Todo esto lo convierte en un detractor singularme­nte ineficaz de la salud de Clinton. Además, sus representa­ntes y partidario­s están echando a perder el argumento al exagerarlo. Si los oímos hablando, ella es un cadáver animado sólo esporádica­mente, una mezcla de ‘Weekend at Bernie's’ y ‘The Candidate’. Ellos se van a ver ridículos cuando ella se pare sólidament­e sobre el escenario del debate durante 90 minutos y hable en oraciones más plenas, más coherentes y más gramatical­es que las de él.

Por supuesto, los sucesos pudieran desarrolla­rse de otra manera. Ella podría tener un debate tan terrible que los negadores de su salud serían el menor de sus problemas. Ella podría continuar luchando con una enfermedad, comprometi­endo la intensidad con la que se planta en paradas de campaña. Podría quedarse corta con respecto a los registros médicos adicionale­s que, correctame­nte, ha prometido compartir, sacándole el mensaje a su campaña incluso una vez más. Ella podría tener un padecimien­to latente… como Trump podría.

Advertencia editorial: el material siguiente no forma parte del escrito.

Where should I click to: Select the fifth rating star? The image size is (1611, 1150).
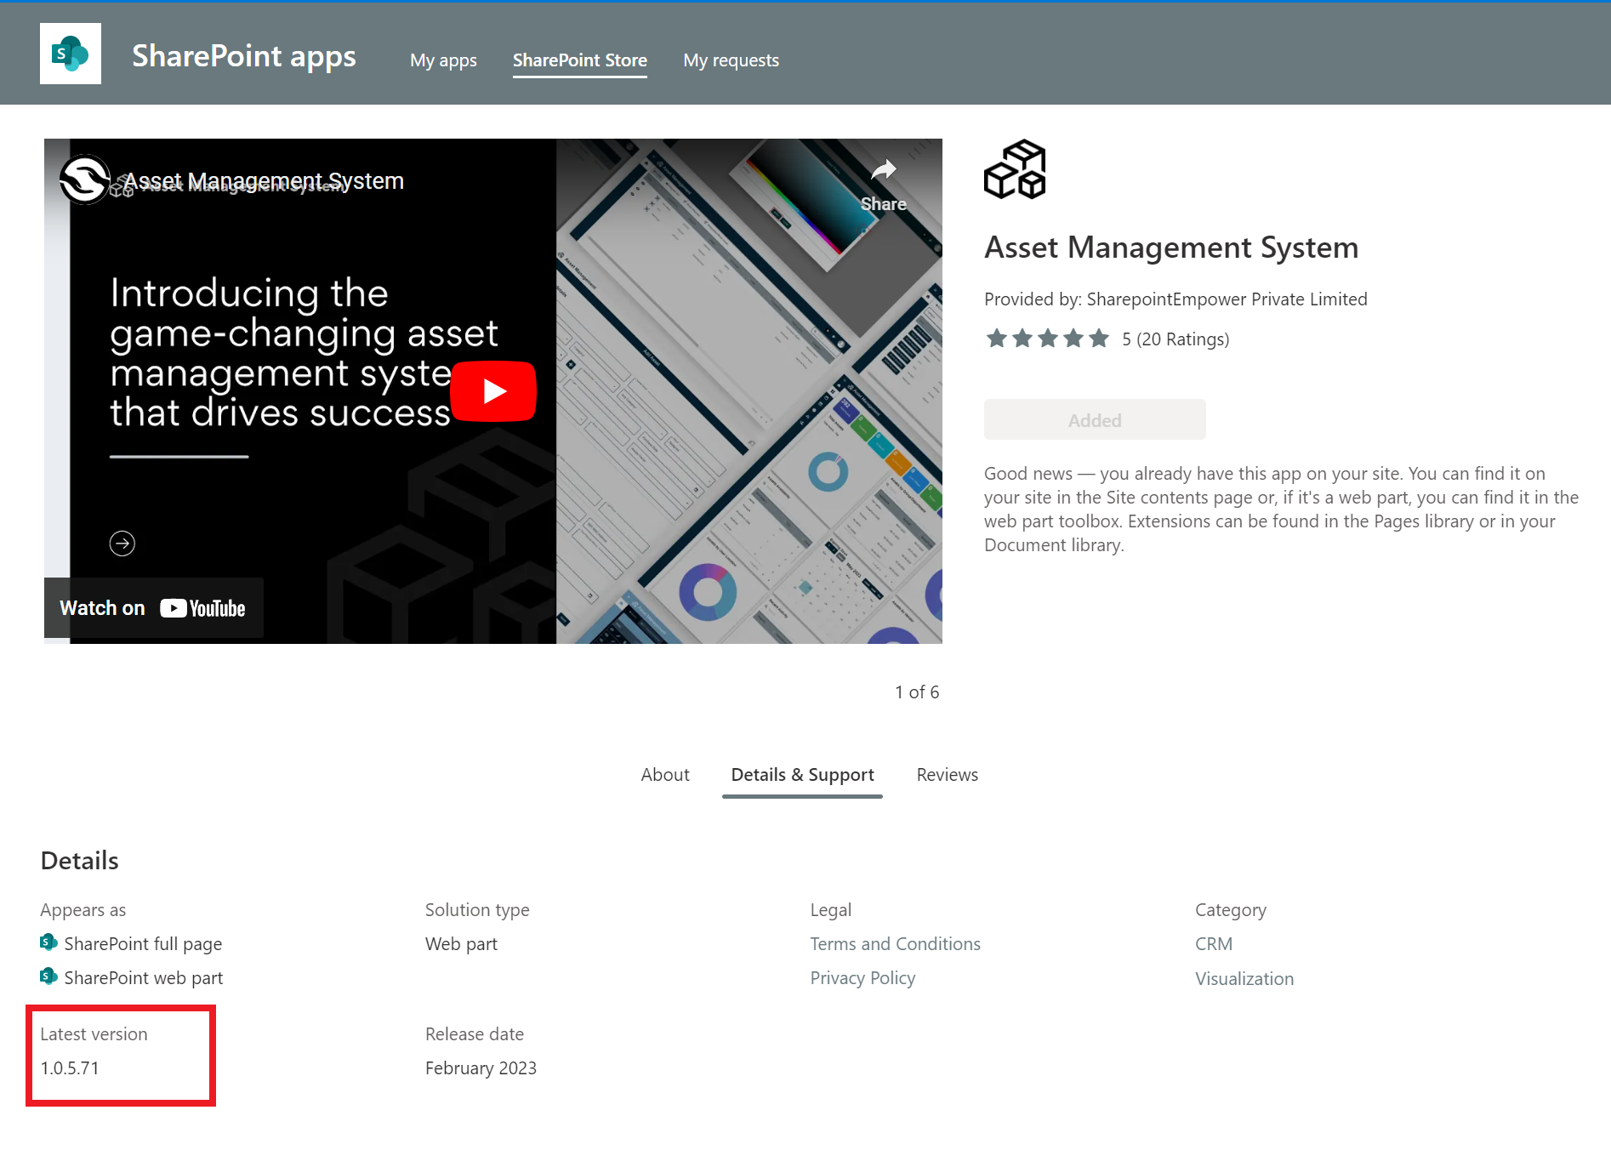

Sin embargo, no tenemos más prueba de su incapacida­d física para la Presidenci­a de lo que teníamos hace una semana. No hay un solo vínculo claro entre el coágulo de sangre de 2013 y el desvanecim­iento del domingo.

Lo que tenemos es un ejemplo agravado por el estrés de fragilidad por parte de uno de dos ciudadanos de la tercera edad participan­do en una maratón. ¿Realmente eclipsará eso la otra dinámica de la contienda?

En un sondeo reciente del Washington Post y el Noticiario de ABC, sólo 36 por ciento de los encuestado­s dijo que Trump estaba calificado para ser presidente. No puedo imaginar a nadie en el otro 64 por ciento razonando: ‘Él es ignorante, pero tan robustamen­te ignorante. Un mentiroso, pero vaya que es uno fuerte. Olviden esas invectivas llenas de odio; miren esos niveles de colesterol’.

No puedo ver los accesos de tos de ella excusando las rabietas de él, que dan más miedo y es más difícil curarlas.